I hear baby noises in the other rooms. I see families hugging happy dads in hallways. The smell of talcum powder floats from somewhere. New parents are kissing their babies and stroking their faces. After a day or two, they pack everything up and go home together.
But you and your mom aren't in the same room. The two of you have only been together a few times so far. Your doctors say that stroking your cheek or playing with your fingers will hurt you right now. Everyone congratulates us on your arrival, but the timing seems a bit off.
Your mom's friends and family didn't have time to throw her a baby shower. She didn't have time to build a nursery. She didn't get to see her belly grow big like other moms. And, even though it's not her fault, she feels as if she did something wrong because you couldn't stay inside her even one more day.
Despite all of this, last night your mom saw that I was very tired. She told me to go home and sleep in our bed.
I was sad to leave her alone for the night. I dropped off a small bottle of her milk for you at the NICU and said goodnight. As I bent down to kiss the glass of your isolette, you opened your eyes a bit and reached out with your tiny, tiny hand. I didn't want to leave you alone with all the wires and tubes and monitors and scary beeping noises, but I promised your mom I would get some rest and I know your nurses take good care of you.
So I left the hospital and went home. I even left our wonderful dog overnight at a kennel.
But I couldn't sleep. Instead, I thought about everything you and your mom did not get to have. I decided to play some music, hoping it might make me feel better. I played your mom's favorite song, "Somewhere Over the Rainbow/What a Wonderful World" by Israel Kamakawiwo'ole.
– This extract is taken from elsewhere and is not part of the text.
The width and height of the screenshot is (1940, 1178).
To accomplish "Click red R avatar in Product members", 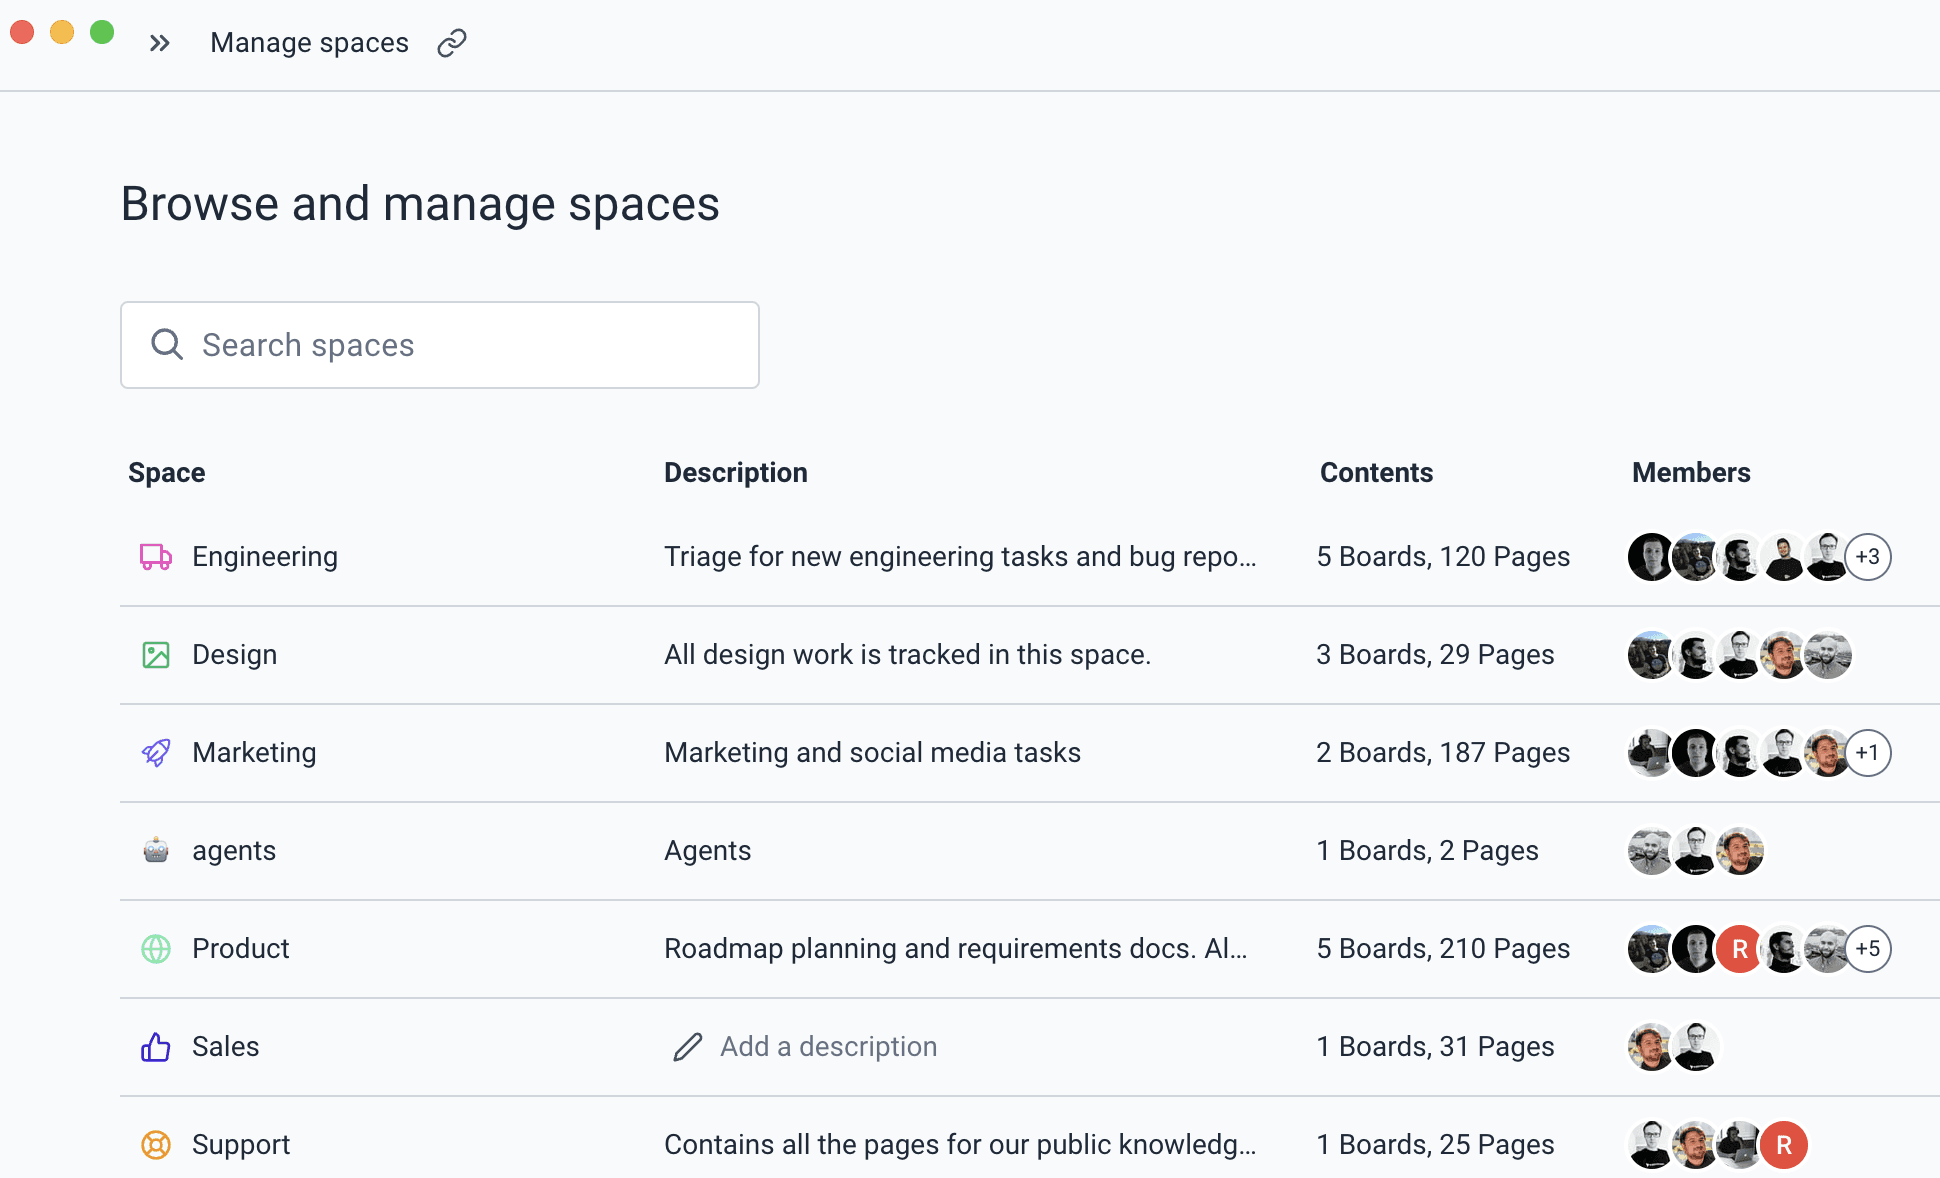I will coord(1739,949).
It always makes her cry and smile at the same time.
I played a song John Lennon wrote to his son, explaining that "Life is what happens to you while you're busy making other plans." And I played a song by The Rolling Stones called "You Can't Always Get What You Want," where they reminded me that if I try, I might just get what I need.
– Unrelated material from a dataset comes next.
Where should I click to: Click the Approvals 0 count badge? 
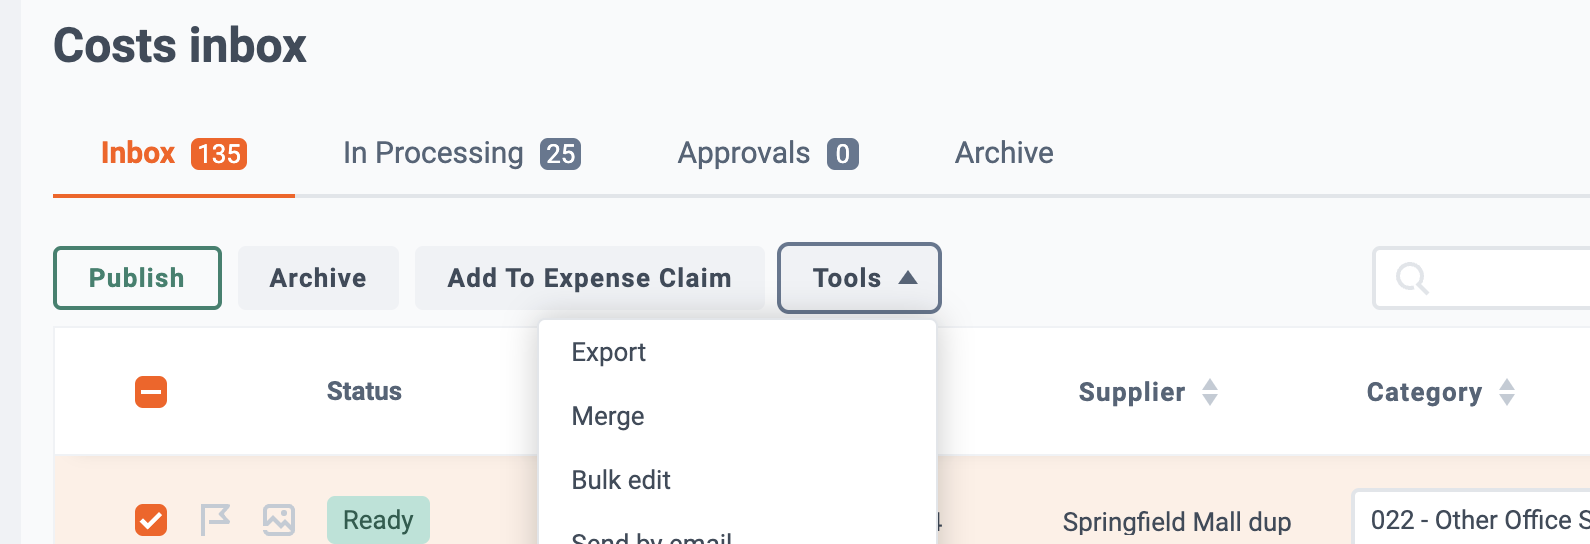coord(843,154)
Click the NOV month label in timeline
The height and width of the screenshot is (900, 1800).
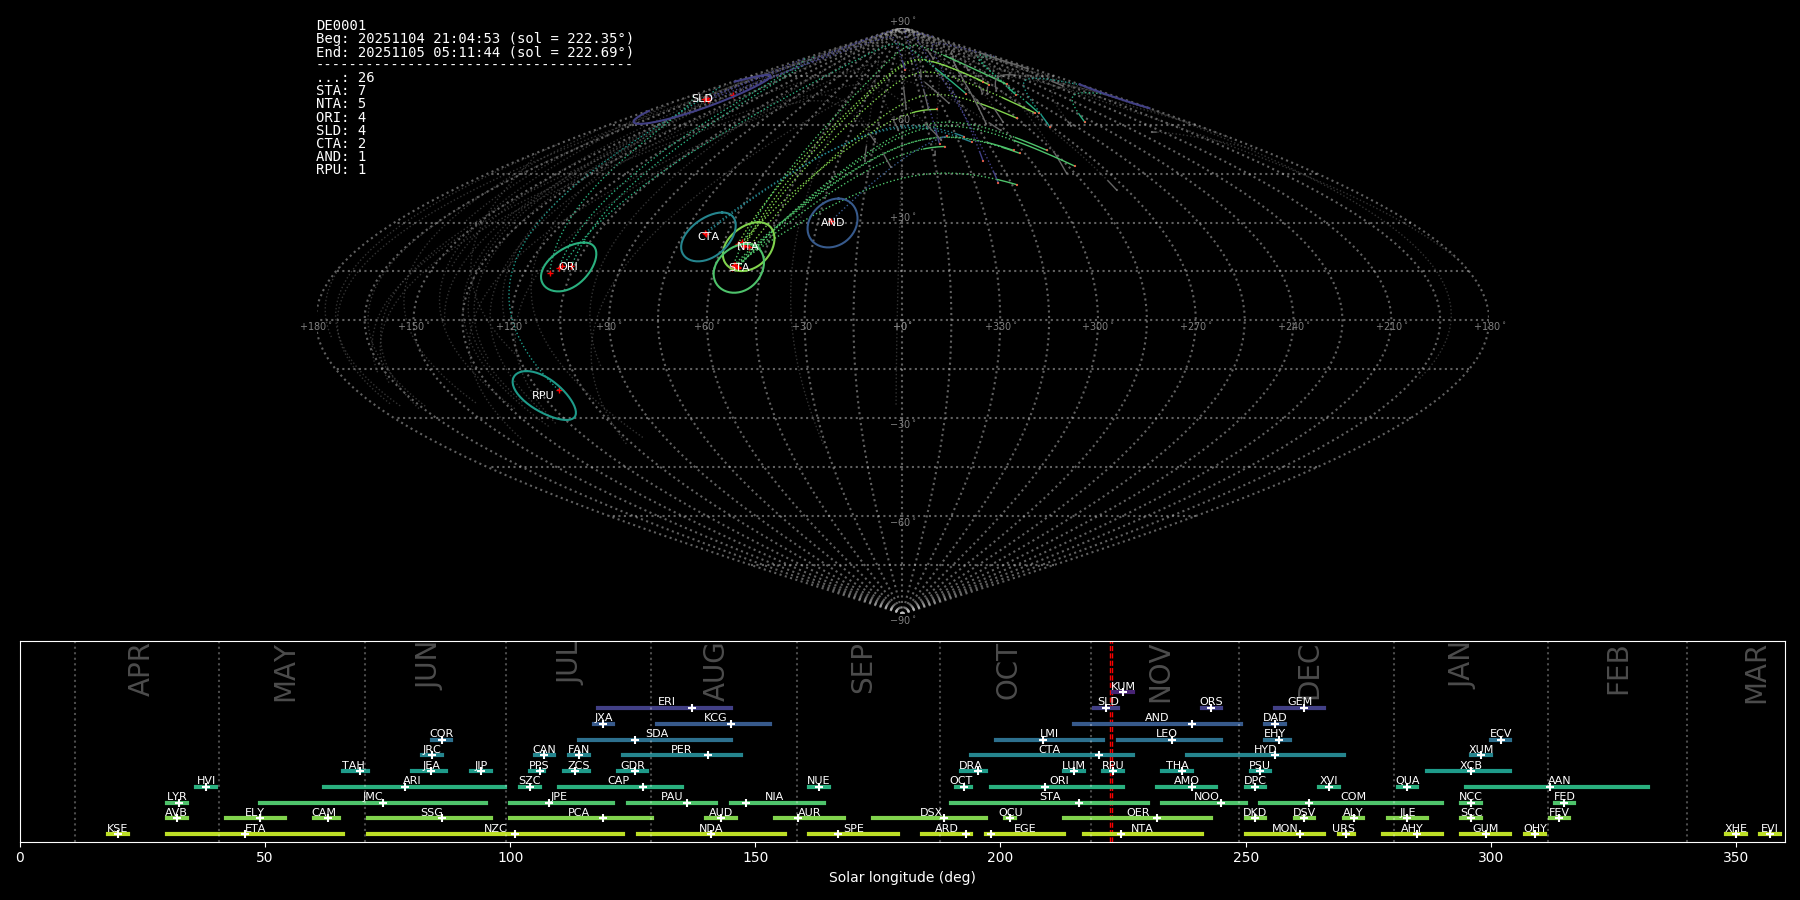1160,673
That's all I remember before falling asleep.
It's morning, now. The sun is shining through the blinds. The time is later than I wanted, but I feel better now.
See, you're going to grow. Your mom will get her shower. The nursery will be built. In time, we'll get to kiss your face and play with your fingers and put you in a stroller to take you home and get to do everything else parents get to do.
And there won't be a single day for the rest of my life that I won't look in the mirror and see the luckiest husband and father in the whole wide world. Because with you and your mom, I have everything I need.
Love,
Dad
June 19, 2009 | Permalink | Comments (1) | TrackBack (0)
Technorati Tags: Israel Kamakawiwo'ole, John Lennon, music, newborns, preemies, The Rolling Stones
June 17, 2009 | Permalink | Comments (5) | TrackBack (0)
I can't wait for you to meet your mother. She's recovering in the ICU. You're in the NICU, tucked in an isolette, with lots of doctors and nurses to make sure you're comfortable (and me, too -- it's kind of overwhelming to see all the monitors, tubes, and wires all over the two of you).
You came into our lives a couple of months early, and —- to be honest -- we weren't really prepared. We don't even have a name for you yet. Maybe once mom gets to see you in person she'll like what I have in mind.
I named this place "Betterness" a long time ago, not truly sure what the name was supposed to mean. An ironic commentary on life? Storage for the stuff that I found interesting? Thinking aloud to understand myself? Perhaps. But after today, I think I have a much better idea. I'll write more about this soon.
Meanwhile, stay warm, be nice to your nurses, and get ready for a big, wonderful life. I'll see you in the morning.